• **掲載文**:
高松DAPPYからの提案(2月号掲載分)

 魅力的なネーミングの近未来の地域社会における10の先端的サービスが挙げられています。高松市のスーパーシティ構想です。
 本市では、ICTを活用して人口減少、少子・超高齢社会においても持続的に成長し続けるまちづくりを実現する「スマートシティたかまつ」の取り組みを更に発展させるため、スーパーシティ型国家戦略特別区域の指定を目指しています(令和4年1月10日現在未指定)。その構想の中で先端的サービスとして7つの分野で10のユニークな事業の提案を行っています。
 例えば、バスとタクシーの利点を掛け合わせた持続可能な公共交通システムを目指す乗り物としての「バタクス」の導入。タクシー事業に相乗りと変動料金制を同時に導入し、郊外部における住民の足を確保しようというものです。また、離島でドローンなど最新デジタル技術を使ったアクティブな活動を子供達に提供して、より逞しい人材育成を図っていこうという「せとうちちょいスクール」という提案もあります。これは、ちょっとした学校という意味と、賢い選択と言う意味の「チョイス クール」を掛けています。それから防災の分野では「逃げ遅れゼロ」。災害時において、被害の発生をいち早く予測できるようにするとともに、災害の状況を知らせるだけではなく、支援が必要な人の情報が周囲の人に伝わることで、地域住民が手を取り合って避難ができるようにするためのサービスです。
 これらネーミングを含めてユニークな事業が提案できたのは、若手職員を中心に20名弱の高松市スーパーシティ準備チーム(愛称:高松DAPPY)を設置し、前例や現行制度、組織の縦割りにとらわれず検討を進めてきた成果だと思っています。ちなみに、「DAPPY」とは、「ポテンシャル(可能性)、力強さ、若さを備えたデジタル同盟」を意味する英語の頭文字をとったもので、「DAPPY=脱皮」と掛け合わせています。   
 今後、国指定の有無にかかわらず、各事業についてより具体的な検討を行い、デジタル技術を中心に未来をいち早く取り入れた、有用で市民に喜ばれる先端的サービスを展開して参りたいと思っています。

高松観光再生の年に(1月号掲載分)

 澄みきった東の空に、月が地球の影に入る部分月食が見られた去る11月19日の夜。幻想的な雰囲気の中で、令和3年度高松市観光大使研修会が、リニューアルされた「れいがん茶屋」を拠点に、屋島山上と各観光大使の自宅などをインターネット回線で繋いで行われました。
 高松市観光大使とは、本市の観光PRの制度として、国内外で活躍されている本市とゆかりのある方々に、観光や物産など、本市の魅力を紹介していただこうとの趣旨で設けられているものです。現在約160名の方に大使を委嘱していますが、その方々に高松の観光の現状等を認識していただき、大使同士の親睦を深める目的で研修会を開催してきました。それが昨年度はコロナ禍の影響で中止。今年度も開催が危ぶまれましたが、初の試みとしてWEB会議形式で実施したものです。

• **取り組む課題**:
上の文章について、次の問いに答えなさい。
1. 「バタクス」は、どの二つの乗り物の利点を掛け合わせたものか。
2. 高松市スーパーシティ準備チームは、およそ何名で構成されているか。
3. 令和3年度高松市観光大使研修会は、どこを拠点に行われたか。

[データセットの項目]

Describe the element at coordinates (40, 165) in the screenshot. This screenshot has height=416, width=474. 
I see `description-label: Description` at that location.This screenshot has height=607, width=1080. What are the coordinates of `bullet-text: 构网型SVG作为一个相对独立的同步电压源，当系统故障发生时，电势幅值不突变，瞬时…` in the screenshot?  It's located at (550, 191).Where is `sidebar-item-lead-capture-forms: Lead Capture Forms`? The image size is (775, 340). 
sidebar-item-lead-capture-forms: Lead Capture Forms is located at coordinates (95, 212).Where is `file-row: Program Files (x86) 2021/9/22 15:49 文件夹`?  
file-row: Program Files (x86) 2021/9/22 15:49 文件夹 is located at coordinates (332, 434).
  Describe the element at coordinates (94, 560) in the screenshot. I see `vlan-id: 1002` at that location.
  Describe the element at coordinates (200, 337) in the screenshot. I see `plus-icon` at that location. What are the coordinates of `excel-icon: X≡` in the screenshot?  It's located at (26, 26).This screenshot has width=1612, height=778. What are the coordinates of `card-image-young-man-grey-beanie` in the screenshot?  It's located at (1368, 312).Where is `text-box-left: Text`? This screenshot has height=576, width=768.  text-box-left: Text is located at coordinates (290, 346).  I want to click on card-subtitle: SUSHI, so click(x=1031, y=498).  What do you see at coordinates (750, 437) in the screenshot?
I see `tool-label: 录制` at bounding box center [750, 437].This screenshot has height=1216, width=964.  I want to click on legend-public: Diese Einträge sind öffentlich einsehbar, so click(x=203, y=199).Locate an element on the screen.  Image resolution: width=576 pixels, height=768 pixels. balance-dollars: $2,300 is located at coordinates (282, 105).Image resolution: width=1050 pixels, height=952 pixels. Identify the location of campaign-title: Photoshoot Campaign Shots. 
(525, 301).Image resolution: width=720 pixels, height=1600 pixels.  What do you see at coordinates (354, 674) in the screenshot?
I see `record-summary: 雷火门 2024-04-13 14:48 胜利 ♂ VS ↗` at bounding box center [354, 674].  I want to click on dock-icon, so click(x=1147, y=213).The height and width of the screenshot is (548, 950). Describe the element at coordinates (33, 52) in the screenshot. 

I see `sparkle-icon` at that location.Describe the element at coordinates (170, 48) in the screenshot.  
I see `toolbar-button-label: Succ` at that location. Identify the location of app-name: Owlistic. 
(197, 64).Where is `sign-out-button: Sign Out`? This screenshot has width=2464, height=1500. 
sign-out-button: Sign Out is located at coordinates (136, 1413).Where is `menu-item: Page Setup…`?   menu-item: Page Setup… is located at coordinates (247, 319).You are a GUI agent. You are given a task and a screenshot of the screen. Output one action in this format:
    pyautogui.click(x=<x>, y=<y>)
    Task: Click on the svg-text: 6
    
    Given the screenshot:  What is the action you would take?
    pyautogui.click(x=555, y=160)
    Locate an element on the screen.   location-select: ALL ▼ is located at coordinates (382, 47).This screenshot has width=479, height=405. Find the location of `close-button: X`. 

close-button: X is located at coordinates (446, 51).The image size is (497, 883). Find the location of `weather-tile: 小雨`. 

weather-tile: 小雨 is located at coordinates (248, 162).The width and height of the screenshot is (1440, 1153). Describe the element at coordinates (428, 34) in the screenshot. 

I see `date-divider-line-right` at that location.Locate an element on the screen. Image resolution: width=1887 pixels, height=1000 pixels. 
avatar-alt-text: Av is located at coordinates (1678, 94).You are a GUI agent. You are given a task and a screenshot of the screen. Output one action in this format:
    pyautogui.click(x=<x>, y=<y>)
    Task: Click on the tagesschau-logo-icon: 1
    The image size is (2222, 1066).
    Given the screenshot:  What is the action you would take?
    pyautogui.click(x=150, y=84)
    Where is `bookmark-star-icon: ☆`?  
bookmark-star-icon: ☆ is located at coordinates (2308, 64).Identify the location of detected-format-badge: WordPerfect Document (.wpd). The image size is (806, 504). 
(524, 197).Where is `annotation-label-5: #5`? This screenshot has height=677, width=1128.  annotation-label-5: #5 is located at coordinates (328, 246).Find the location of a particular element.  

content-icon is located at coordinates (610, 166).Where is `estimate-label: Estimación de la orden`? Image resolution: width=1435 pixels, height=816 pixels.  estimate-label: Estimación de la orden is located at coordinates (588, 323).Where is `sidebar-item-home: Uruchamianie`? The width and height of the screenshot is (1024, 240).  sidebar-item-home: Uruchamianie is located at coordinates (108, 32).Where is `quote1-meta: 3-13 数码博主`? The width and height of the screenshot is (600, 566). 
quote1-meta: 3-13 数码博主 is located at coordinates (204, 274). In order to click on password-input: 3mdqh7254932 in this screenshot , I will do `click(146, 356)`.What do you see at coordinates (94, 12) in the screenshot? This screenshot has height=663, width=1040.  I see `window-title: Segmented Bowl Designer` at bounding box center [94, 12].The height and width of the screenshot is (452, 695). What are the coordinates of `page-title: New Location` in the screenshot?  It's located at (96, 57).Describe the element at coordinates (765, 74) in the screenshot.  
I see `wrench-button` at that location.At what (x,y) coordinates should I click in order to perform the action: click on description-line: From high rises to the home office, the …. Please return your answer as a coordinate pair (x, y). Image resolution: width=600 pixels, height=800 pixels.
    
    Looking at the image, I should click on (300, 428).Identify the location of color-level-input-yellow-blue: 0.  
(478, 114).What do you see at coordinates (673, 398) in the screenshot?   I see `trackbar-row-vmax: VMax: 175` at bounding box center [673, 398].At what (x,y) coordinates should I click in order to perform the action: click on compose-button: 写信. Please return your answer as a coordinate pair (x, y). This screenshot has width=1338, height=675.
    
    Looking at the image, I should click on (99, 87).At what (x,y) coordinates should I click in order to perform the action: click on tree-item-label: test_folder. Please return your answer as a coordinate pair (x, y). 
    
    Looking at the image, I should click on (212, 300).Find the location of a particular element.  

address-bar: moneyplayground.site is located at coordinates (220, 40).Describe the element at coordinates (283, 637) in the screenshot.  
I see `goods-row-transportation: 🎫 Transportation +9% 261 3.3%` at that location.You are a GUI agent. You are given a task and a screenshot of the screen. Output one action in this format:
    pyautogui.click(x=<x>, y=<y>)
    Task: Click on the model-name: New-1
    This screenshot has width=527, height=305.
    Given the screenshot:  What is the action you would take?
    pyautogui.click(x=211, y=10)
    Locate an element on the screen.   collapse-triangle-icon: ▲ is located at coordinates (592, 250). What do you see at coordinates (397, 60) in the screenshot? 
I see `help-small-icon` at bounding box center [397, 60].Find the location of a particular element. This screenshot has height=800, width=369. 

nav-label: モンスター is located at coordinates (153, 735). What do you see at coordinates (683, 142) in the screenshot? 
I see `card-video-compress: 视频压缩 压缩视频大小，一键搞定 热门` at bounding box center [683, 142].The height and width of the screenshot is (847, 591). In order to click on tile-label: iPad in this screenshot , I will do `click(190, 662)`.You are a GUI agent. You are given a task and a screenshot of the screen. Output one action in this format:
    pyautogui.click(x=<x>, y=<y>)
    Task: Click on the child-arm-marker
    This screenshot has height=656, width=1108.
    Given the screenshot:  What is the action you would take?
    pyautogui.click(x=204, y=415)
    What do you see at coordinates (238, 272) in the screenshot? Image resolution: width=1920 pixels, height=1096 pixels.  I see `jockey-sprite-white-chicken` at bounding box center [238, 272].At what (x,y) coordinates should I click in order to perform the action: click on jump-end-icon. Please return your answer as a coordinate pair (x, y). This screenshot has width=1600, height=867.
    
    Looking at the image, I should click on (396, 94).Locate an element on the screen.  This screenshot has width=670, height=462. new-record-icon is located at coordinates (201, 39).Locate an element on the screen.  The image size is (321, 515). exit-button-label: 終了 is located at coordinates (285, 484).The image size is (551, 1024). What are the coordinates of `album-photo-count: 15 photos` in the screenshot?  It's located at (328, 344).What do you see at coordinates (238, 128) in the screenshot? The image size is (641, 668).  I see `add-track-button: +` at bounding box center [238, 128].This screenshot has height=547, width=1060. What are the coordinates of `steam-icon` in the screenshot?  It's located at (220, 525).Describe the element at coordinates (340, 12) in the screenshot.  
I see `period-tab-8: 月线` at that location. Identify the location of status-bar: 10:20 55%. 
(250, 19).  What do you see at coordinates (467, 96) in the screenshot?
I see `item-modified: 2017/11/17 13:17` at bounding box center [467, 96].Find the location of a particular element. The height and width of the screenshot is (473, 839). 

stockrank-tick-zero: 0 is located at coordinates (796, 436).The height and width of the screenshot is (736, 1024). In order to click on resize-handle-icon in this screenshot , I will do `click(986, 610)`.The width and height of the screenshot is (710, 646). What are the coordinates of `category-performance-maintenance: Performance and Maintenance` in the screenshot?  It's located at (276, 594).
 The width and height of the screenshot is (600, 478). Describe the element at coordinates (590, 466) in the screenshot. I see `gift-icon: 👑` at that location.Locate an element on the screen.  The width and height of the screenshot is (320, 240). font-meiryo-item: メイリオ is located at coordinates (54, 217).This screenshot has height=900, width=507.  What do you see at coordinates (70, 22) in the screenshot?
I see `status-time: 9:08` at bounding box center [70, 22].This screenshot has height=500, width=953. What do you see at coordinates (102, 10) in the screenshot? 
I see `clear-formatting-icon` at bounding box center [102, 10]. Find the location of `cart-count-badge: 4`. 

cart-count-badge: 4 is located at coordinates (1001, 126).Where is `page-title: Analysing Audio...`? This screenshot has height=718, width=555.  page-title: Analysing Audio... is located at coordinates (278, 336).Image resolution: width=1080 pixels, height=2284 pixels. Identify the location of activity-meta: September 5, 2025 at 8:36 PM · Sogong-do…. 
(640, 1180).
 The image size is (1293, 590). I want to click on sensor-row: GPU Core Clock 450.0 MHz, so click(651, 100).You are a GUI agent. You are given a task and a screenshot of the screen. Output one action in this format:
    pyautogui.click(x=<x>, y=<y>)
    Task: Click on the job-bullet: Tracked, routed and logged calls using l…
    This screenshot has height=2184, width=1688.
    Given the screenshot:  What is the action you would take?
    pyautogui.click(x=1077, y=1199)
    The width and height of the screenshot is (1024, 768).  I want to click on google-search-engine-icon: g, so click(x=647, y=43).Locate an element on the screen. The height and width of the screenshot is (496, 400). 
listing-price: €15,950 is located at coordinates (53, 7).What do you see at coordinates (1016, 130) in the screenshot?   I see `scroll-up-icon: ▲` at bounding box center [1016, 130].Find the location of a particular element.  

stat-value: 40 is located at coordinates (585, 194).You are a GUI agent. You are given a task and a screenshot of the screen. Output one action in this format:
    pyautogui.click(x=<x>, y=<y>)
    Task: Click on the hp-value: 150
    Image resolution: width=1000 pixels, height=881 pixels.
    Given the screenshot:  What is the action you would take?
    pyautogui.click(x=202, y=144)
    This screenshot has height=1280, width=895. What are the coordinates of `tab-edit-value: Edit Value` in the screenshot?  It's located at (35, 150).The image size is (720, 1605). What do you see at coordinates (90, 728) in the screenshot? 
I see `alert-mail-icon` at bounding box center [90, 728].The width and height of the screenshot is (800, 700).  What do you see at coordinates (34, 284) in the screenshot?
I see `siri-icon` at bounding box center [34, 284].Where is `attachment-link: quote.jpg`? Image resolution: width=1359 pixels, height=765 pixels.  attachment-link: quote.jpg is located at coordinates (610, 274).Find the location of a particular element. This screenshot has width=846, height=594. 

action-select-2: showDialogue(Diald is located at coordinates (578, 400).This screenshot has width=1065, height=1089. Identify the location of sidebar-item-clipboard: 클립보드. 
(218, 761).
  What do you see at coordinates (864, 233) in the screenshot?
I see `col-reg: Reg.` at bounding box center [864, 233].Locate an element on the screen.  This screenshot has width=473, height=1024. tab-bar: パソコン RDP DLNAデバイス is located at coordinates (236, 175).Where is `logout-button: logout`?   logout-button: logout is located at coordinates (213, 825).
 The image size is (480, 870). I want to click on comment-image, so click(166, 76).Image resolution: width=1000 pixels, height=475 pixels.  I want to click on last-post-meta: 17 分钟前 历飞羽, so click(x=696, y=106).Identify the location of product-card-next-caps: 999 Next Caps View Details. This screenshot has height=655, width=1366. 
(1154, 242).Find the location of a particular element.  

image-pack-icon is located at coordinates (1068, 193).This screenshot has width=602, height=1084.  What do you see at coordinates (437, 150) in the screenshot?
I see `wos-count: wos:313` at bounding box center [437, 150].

• **解答**:
1. バスとタクシー
2. 20名弱
3. リニューアルされた「れいがん茶屋」